Yukka had only seen fires in the fireplace on very cold winter nights when their humans decided to light one, but he knew that the fire was a very ancient thing and that there had been a time before houses when humans lived in the woods with dogs and hunted with sticks. His father had told him that there was a time when the fire was all the human really had in all the world, and he was very poor, but then he made the first dog and after that, he was well on his way to civilization.
“It was the dog found the human as much as the human found the dog,” Tito told him. “And it was the dog made civilization as much as the human.”
“But I thought you said if it wasn’t for mother we would be living in the woods howling at the moon and rolling in the mud,” Yukka said, aware that he and his father did occasionally howl at the moon and roll in the mud.
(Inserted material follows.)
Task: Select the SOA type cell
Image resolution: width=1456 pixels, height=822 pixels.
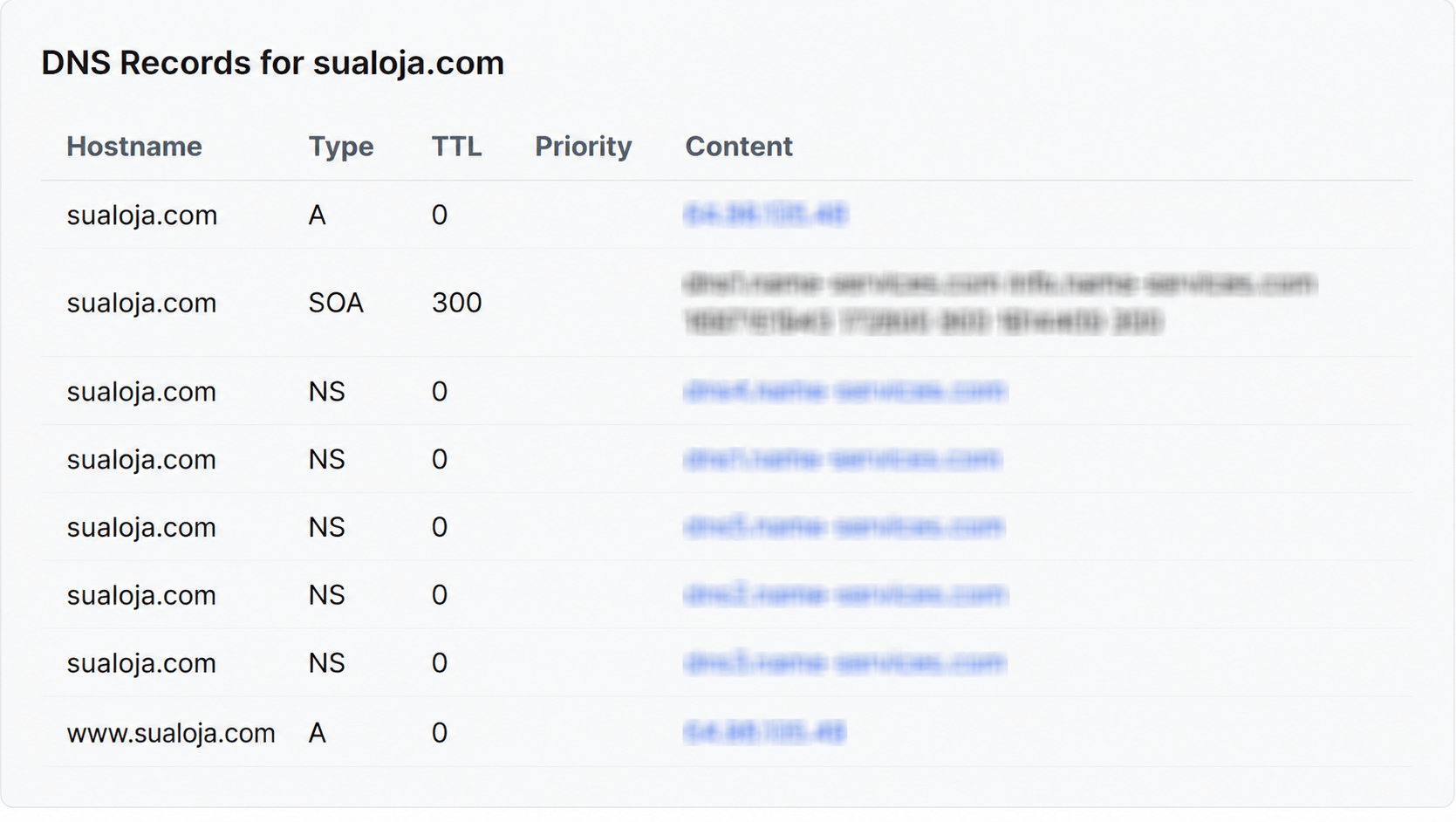Action: (336, 303)
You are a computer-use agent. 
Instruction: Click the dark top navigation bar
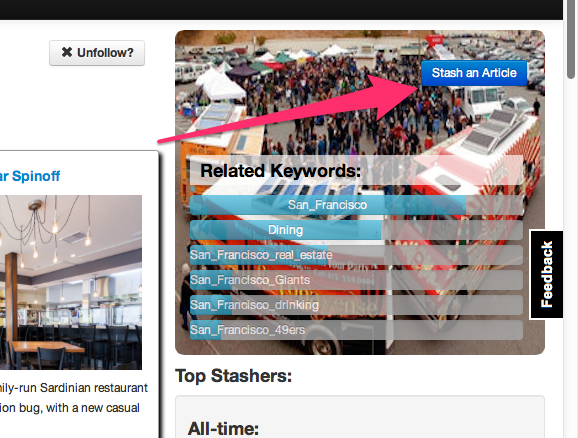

Tito lowered his voice. “Well,” he said. “Same thing is true for the humans, too. You know the men? They’d be just as content to live in the woods and forget the houses as you or me. If it wasn’t for the small humans and the women, they’d still be living in the woods with us. They’d probably even howl at the moon, too, and even roll in the mud.”
Yukka thought about this. “Well,” he said. “Why don’t we?”
“Why don’t we what?”
“Go back to living in the woods and rolling in the mud and howling at the moon?”
“Because,” said Tito very solemnly, “the house is something to be proud of. It’s not every dog gets to live in a house.”
“I thought you said houses made us soft,” said Yukka. “Our paws grow soft and our minds grow unused to the cold wind of winter and the hot wind of summer?”
“Ah,” said Tito. “Yes. I did say that. Well, that is why every spring we have to go back outside for six hours every day to run around and make sure we don’t get soft from indoor living.”
Yukka nodded.
“I think that make sense,” he said.
“Good,” said Tito.
“So why did the little human pull my tail?” asked Yukka.
“Because he is little, and that is what little humans do. They don’t know any better. You remember you tried to bite a human once when you were very small and I had to cuff you around the ears,” asked Tito.
“No,” said Yukka, who didn’t.
“Well, you did,” said Tito. “And you’re lucky you had me around to set you straight.”
Yukka thought about this for a while. “Why,” he finally said, “Does it take so long for little humans to get big? A dog isn’t a puppy anymore after five years, but the little humans are little forever.”
“The ways of the human are inscrutable to the likes of us dogs,” said Tito, who was growing tired of this conversation, which was running dangerously close to questions for which he had no answer.
“Well, then, why…”
But Tito was already cutting him off. “You have much to learn, young dog,” he said. “Have patience. I can’t answer everything today.”
“Why not?” asked Yukka.
This irritated Tito, and he replied, “Because then I wouldn’t have anything to tell you tomorrow.”
Finally, satisfied, Yukka fell in behind his father and they trotted out to the fence to mark their territory, as they had every day for the last several months, ever since his father had last decided that they needed to change the marking pattern.